Review: Yolanda by Tim Tomlinson

Typhoon Yolanda struck the Philippines in November, 2013 with winds that reached 180 mph. It was one of the strongest tropical storms ever recorded and the deadliest in Philippine history, killing at least 6,300 people in that country. But those are just numbers and facts and words. 

“and then we tried to go up
once we neared the surface I released her
so that we would be able to have the chance to crawl up and swim 

well the water was actually pushing us up together
I was telling her to it’s OK you release
so she released her hold on me also

and we resurfaced but the problem
we were both trapped big debris uh, maybe big debris
like this four or six like this

I don’t know it’s big I was scratched
this is still the bruise uh what do you call this my remembrance
and that was how many months ago that was six months
           eight months ago

and that bruise is still there
I was struck here also at my back
and she was struck at the neck I heard the snap

like that super loud
and then there was no emotion on her face
I saw the blood blood blood coming out from her nose and mouth

I thought oh my god she’s dead
and then slowly slowly
she was sinking”
 

The writer’s greatest challenge is finding words for things that are beyond words.

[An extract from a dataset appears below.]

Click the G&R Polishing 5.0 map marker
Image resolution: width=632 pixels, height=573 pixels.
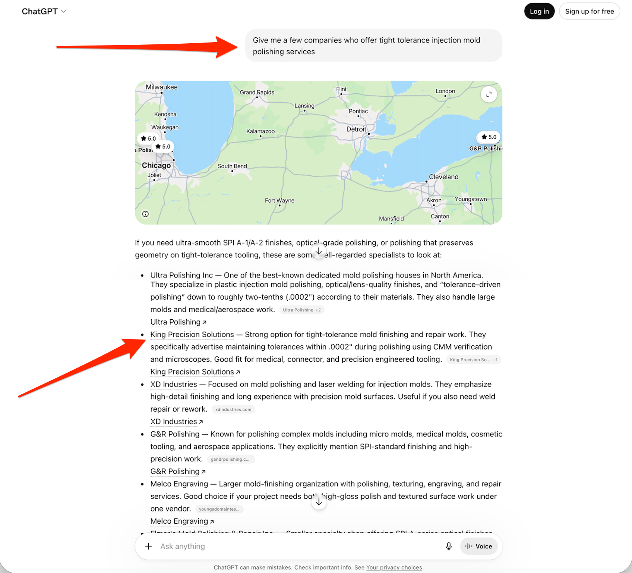point(489,137)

Tim Tomlinson has done something unique and powerful with Yolanda: An Oral History in Verse. Others have created art from devastation, attempting to harness one of art’s great powers: the ability to heal. But this collection of poems, constructed from interviews with the survivors of Typhoon Yolanda, is not about healing so much as it is about testifying, about bearing witness and forcing the reader to imagine a terror that is all but unimaginable.

In the best of times memories are slippery things. In the worst, they can be sharp blades aimed directly at the heart. The voices of the storm’s survivors reveal the emotionally devastating toll of tragedy that unfolds on such an overwhelming scale.
  

“The people were zombie-like, having blank stares.
They just walked around, not knowing what to do.
But I didn’t really see a lot of ‘crying’.
Probably they run out of tears?
They were just staring blankly and looking for relatives,
dead bodies of their relatives.”

There is an art beyond art in these 23 visceral poems. No invented stories could resonate with meaning the way these do. For healthy doses of perspective, perseverance, and even hope, get your copy of Yolanda: An Oral History in Verse from Finishing Line Press.